Growing Up and Moving On

     This is my last spring break ever...from a student perspective anyway. I'm more excited about this than I should be, and more apprehensive. As much as some of my friends want to be in college forever (some will be I think, haha) and as much as some of them still want too be footloose and fancy-free, I've always been ready to grow up and be an adult. Like this once when I was little, my Papa was kissing me goodbye and being silly, kissing me from my hand all the way up my arm. I looked at him and said, "Behave Papa!" Haha that's what my parents got for never treating me like a baby.
     As long as I can remember, I've always been ready to move on to the next step in life. I'm definitely a planner, and kind of an OCD one at that. I'm always researching my next step, or the next five steps rather. But, like most kids my age, I've spent the last ten years of my life preparing for and being in college. Now that the end is nigh, I really am kind of lost looking for what to do next.
     Sure, I have a ton of options. I am somewhat of a modern day 'Renaissance-woman'; that is, I have a ton of skills, but I'm just not sure any of them are what I'm supposed to be doing. God still has me 'Waiting' for that answer. Dad sent me a cool link about looking for a 'calling' as opposed to a 'job' (here), but I think I'm still kind of looking for both.
     This is what I'm sure of: I don't want to go back to school, at least not for a good while. I have had such a sore experience altogether, I'm about as burned out as you can be. Once I get that degree in June, I'm moving on to something else.
     I'm someone who needs to be busy. Sitting at home isn't fun for me. When I'm stressed, I want to go do something and work out my tension, not take a vacation or relax.

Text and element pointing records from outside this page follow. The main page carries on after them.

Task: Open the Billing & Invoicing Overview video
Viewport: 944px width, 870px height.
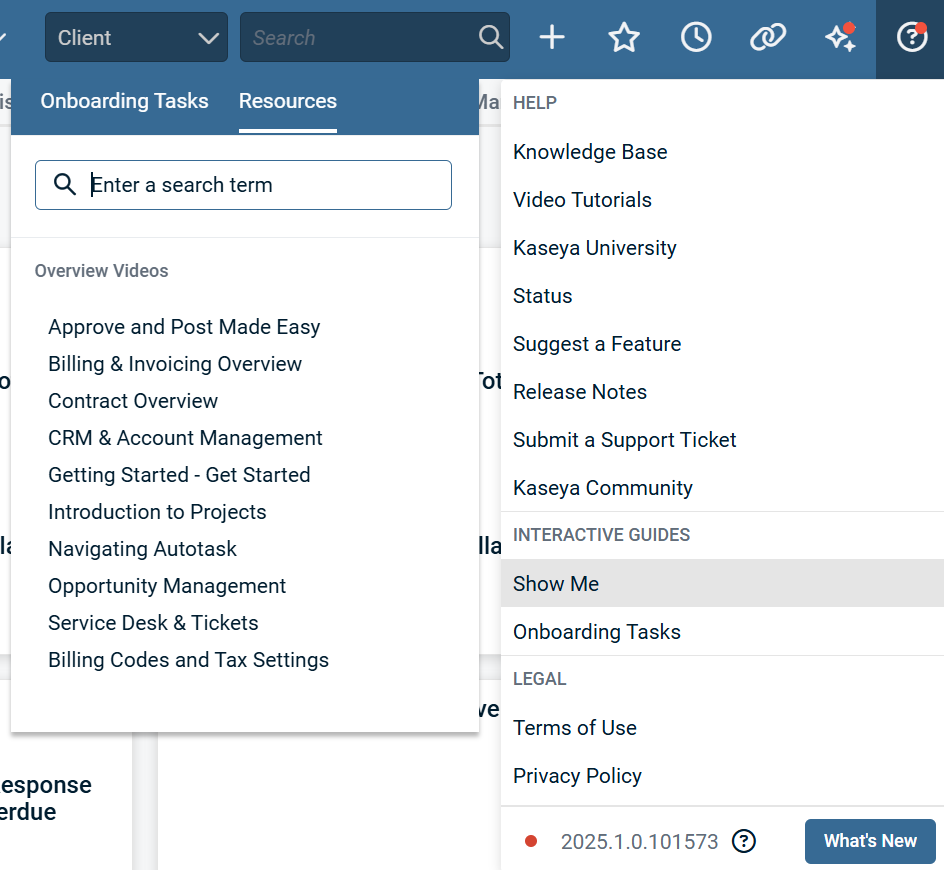Action: pos(175,364)
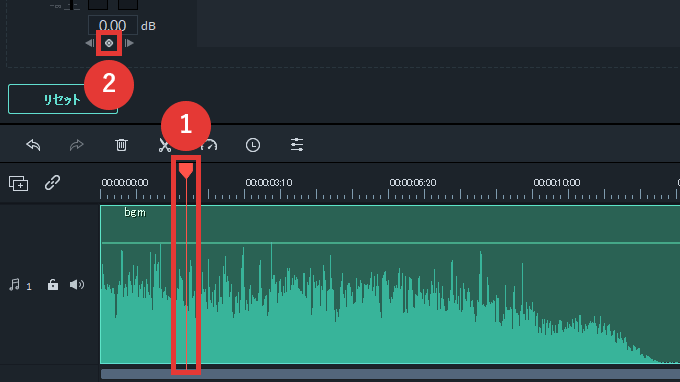Open the sliders adjust settings icon
680x382 pixels.
[297, 144]
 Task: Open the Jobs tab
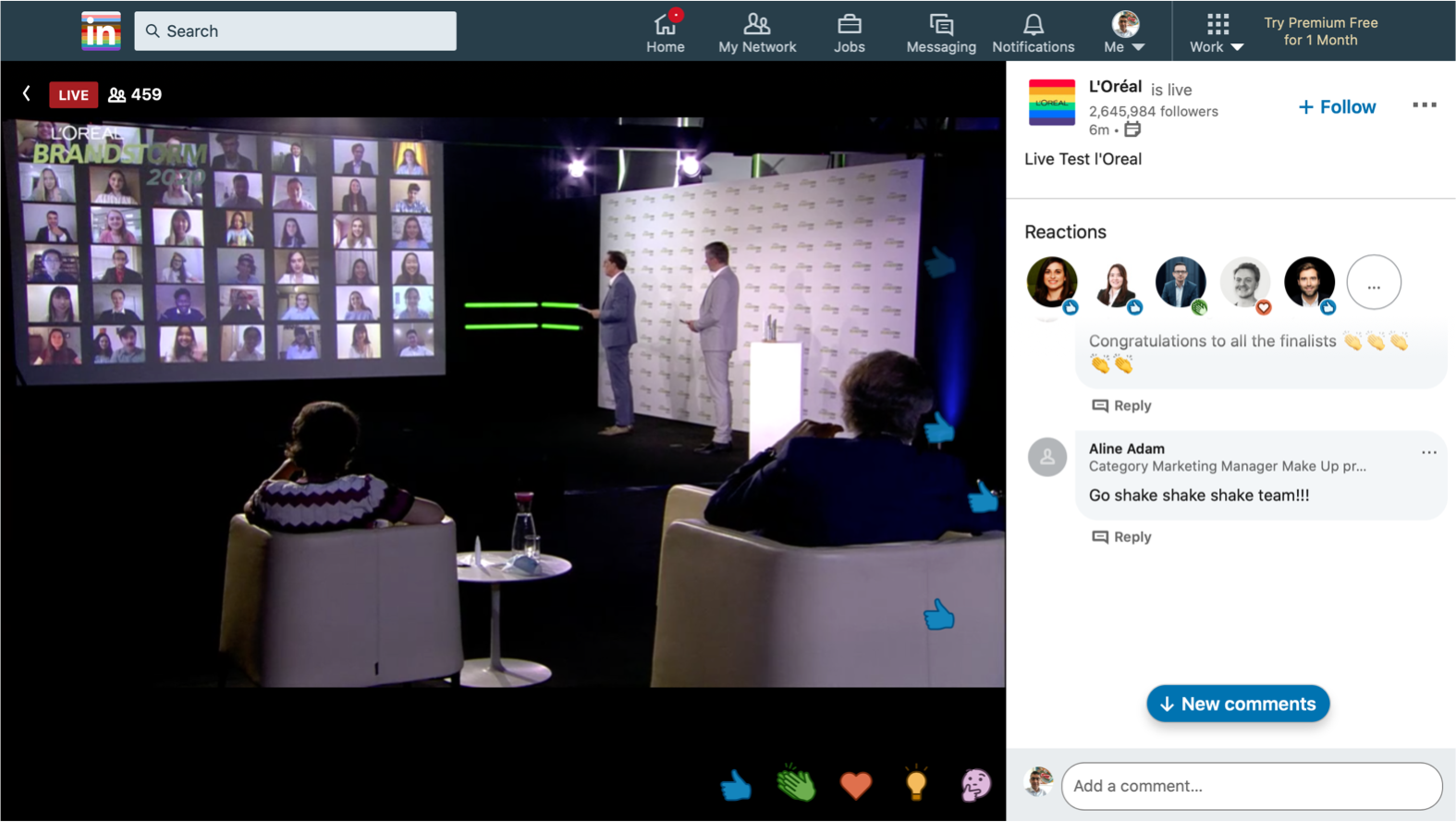coord(849,32)
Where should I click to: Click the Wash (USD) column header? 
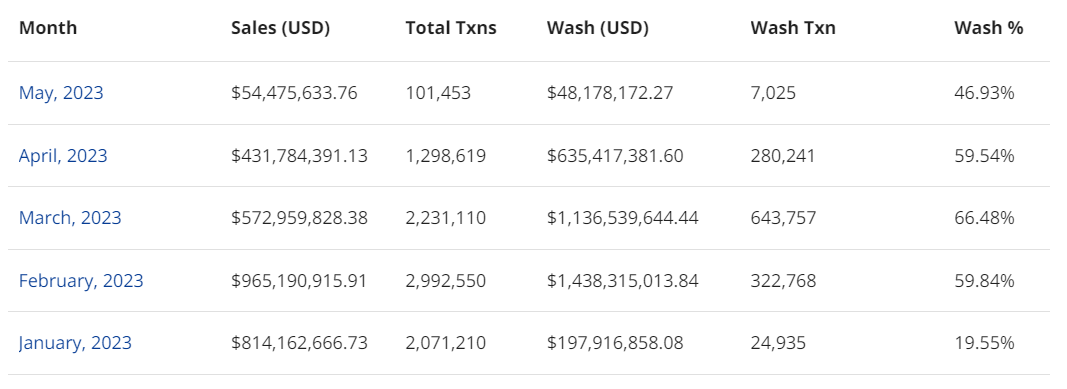[597, 28]
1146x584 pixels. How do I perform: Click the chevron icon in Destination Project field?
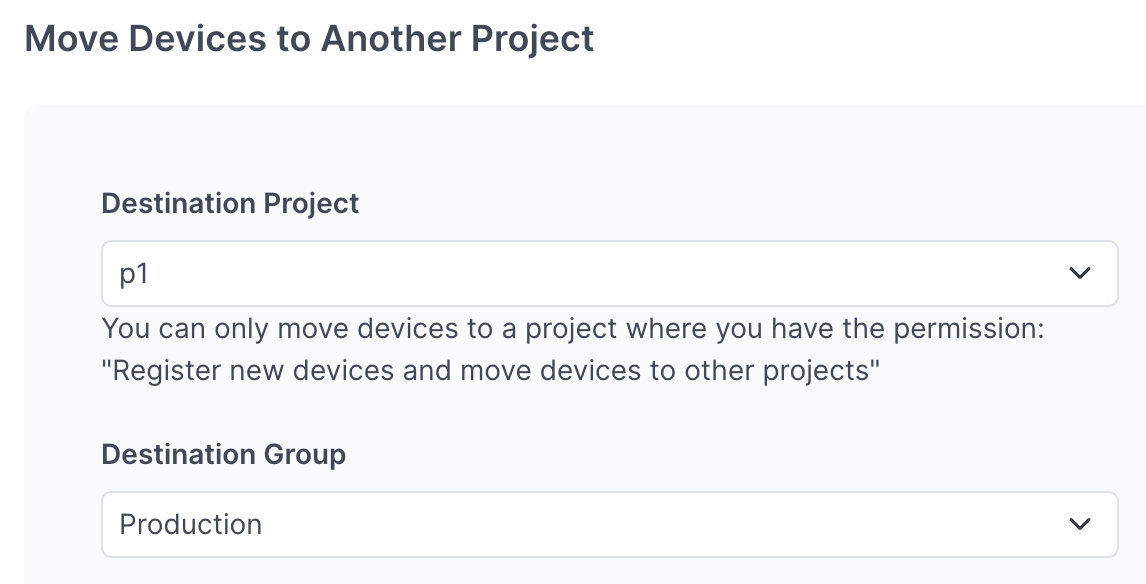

The more free time I have, the more I obsess over and think about the problems I need to leave to God. If I sit at home much longer, I'm going to need several new hobbies. I have a dobro I'm about to learn to play, but I need something more mentally time consuming :) Maybe I'll start quilting or something...
  

    I've started paperwork to be a short term missionary with Global Outreach this fall. I love doing mission work, and I've always been mildly envious of my friends who got to go off for summer missions during college. I thought about doing one of those, but it never was the right time or place in my life or God's plan. Now is perfect though: I won't have school or a job to work around, I'm old enough and responsible enough to go and do pretty much anything they need, and I'm fully ready to be useful to someone, someway.
     I don't have a particular place I want to go or a particular job I want to do. I'm leaning towards something in Central or South America because of my Spanish and my familiarity with the people and cultures, but Europe interests me too. I put down for my skills: youth/children work and teaching; music; office, cleaning and organizing work; and first aid/medical work, so that pretty much leaves my options open to anything short of construction and digging ditches. I just want to go be useful somewhere that needs me and my talents especially, and I'm sure Global and God have just that place.
     I finish school in June, and have a short mission trip planned already for July, so I'm planning to tell them I'll be ready to leave in August. That gives me plenty of time to settle my school stuff and enjoy summer with my sister before she starts school, and August is when most of the summer missions people leave the field and come home. I plan to stay until Christmas, around four months total.
     Don't get me wrong - this isn't set in stone yet. Everything depends on God and his plan; I'm just putting the steps in motion so I'll be as prepared as possible.
    
     I have a few prayer requests for yall:
-Pray that Global comes back to me with a position so perfect, I know it was designed by God. I'm definitely leaving the choosing up to Him, so that I won't pick something wrong for me and for Him.
-Pray that what nervousness I have about his goes away. This is a big step for me, four months a long long way from home, doing Lord only knows what. The devil knows this, and I keep picturing myself being stuck in a hut with a family who speaks no English...and other such nonsense.
 

1 comment:

  1. you will be blessed.
    Summer missions...one of the greatest experiences of my life.
    this is exciting!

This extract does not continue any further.